# Microsoft Board Names Satya Nadella as CEO



## Cristian_25H (Feb 4, 2014)

Microsoft Corp. today announced that its Board of Directors has appointed Satya Nadella as Chief Executive Officer and member of the Board of Directors effective immediately. Nadella previously held the position of Executive Vice President of Microsoft's Cloud and Enterprise group. 

"During this time of transformation, there is no better person to lead Microsoft than Satya Nadella," said Bill Gates, Microsoft's Founder and Member of the Board of Directors. "Satya is a proven leader with hard-core engineering skills, business vision and the ability to bring people together. His vision for how technology will be used and experienced around the world is exactly what Microsoft needs as the company enters its next chapter of expanded product innovation and growth."



 



Since joining the company in 1992, Nadella has spearheaded major strategy and technical shifts across the company's portfolio of products and services, most notably the company's move to the cloud and the development of one of the largest cloud infrastructures in the world supporting Bing, Xbox, Office and other services. During his tenure overseeing Microsoft's Server and Tools Business, the division outperformed the market and took share from competitors. 

"Microsoft is one of those rare companies to have truly revolutionized the world through technology, and I couldn't be more honored to have been chosen to lead the company," Nadella said. "The opportunity ahead for Microsoft is vast, but to seize it, we must focus clearly, move faster and continue to transform. A big part of my job is to accelerate our ability to bring innovative products to our customers more quickly."

"Having worked with him for more than 20 years, I know that Satya is the right leader at the right time for Microsoft," said Steve Ballmer, who announced on Aug. 23, 2013 that he would retire once a successor was named. "I've had the distinct privilege of working with the most talented employees and senior leadership team in the industry, and I know their passion and hunger for greatness will only grow stronger under Satya's leadership."

Microsoft also announced that Bill Gates, previously Chairman of the Board of Directors, will assume a new role on the Board as Founder and Technology Advisor, and will devote more time to the company, supporting Nadella in shaping technology and product direction. John Thompson, lead independent director for the Board of Directors, will assume the role of Chairman of the Board of Directors and remain an independent director on the Board.
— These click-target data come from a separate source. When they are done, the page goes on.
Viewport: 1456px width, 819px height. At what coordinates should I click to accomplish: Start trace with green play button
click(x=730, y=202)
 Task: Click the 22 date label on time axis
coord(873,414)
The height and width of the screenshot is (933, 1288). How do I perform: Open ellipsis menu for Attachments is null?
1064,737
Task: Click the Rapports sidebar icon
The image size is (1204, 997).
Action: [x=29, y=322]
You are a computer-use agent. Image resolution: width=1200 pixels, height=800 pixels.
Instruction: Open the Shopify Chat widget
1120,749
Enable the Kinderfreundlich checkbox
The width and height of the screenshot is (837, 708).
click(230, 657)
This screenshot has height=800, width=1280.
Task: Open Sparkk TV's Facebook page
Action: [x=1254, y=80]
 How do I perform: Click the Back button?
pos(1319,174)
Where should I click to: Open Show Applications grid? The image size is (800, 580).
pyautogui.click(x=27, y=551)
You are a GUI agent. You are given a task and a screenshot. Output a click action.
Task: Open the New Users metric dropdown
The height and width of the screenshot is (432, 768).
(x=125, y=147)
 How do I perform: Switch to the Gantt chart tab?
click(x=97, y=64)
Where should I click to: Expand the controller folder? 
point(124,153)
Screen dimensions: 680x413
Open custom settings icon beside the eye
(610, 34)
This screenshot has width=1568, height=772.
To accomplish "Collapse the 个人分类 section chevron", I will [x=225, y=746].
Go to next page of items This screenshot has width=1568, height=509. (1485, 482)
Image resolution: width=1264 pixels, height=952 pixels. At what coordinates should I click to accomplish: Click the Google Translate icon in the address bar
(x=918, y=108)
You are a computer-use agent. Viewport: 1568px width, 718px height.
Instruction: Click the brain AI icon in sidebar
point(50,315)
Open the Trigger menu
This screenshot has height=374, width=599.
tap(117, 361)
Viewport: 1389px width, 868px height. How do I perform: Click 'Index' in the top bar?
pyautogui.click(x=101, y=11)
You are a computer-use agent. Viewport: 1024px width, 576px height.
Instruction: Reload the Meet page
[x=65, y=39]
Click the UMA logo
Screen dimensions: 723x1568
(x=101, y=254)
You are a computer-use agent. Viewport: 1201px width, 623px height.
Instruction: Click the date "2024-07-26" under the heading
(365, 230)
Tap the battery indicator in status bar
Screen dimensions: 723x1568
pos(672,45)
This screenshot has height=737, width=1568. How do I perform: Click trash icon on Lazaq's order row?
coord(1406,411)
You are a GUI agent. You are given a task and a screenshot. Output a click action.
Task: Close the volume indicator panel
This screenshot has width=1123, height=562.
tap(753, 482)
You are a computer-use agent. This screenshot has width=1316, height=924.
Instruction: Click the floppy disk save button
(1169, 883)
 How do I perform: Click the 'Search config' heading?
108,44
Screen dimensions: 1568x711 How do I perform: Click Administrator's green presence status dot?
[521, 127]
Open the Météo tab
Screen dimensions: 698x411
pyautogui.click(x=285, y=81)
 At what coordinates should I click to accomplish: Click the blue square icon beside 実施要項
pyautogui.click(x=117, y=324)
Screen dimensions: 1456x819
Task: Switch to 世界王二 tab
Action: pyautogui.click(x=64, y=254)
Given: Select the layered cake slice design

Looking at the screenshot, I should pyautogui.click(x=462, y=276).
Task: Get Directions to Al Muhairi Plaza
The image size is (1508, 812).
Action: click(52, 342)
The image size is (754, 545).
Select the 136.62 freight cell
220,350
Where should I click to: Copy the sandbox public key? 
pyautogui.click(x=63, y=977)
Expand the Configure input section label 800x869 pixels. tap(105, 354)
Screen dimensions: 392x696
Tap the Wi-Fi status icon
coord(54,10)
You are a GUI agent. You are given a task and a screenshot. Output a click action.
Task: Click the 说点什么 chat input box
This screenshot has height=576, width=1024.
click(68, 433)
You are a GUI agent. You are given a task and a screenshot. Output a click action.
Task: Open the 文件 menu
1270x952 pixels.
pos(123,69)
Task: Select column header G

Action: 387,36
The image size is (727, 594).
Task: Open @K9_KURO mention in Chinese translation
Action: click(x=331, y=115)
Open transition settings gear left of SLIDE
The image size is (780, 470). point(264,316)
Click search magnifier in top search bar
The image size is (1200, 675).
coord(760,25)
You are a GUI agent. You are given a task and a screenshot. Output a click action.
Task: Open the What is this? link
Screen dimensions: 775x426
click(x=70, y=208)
"Satya is clearly the best person to lead Microsoft, and he has the unanimous support of our Board," Thompson said. "The Board took the thoughtful approach that our shareholders, customers, partners and employees expected and deserved."

With the addition of Nadella, Microsoft's Board of Directors consists of Ballmer; Dina Dublon, former Chief Financial Officer of JPMorgan Chase; Gates; Maria M. Klawe, President of Harvey Mudd College; Stephen J. Luczo, Chairman and Chief Executive Officer of Seagate Technology PLC; David F. Marquardt, General Partner at August Capital; Nadella; Charles H. Noski, former Vice Chairman of Bank of America Corp.; Dr. Helmut Panke, former Chairman of the Board of Management at BMW Bayerische Motoren Werke AG; and Thompson, Chief Executive Officer of Virtual Instruments. Seven of the 10 board members are independent of Microsoft, which is consistent with the requirement in the company's governance guidelines that a substantial majority be independent.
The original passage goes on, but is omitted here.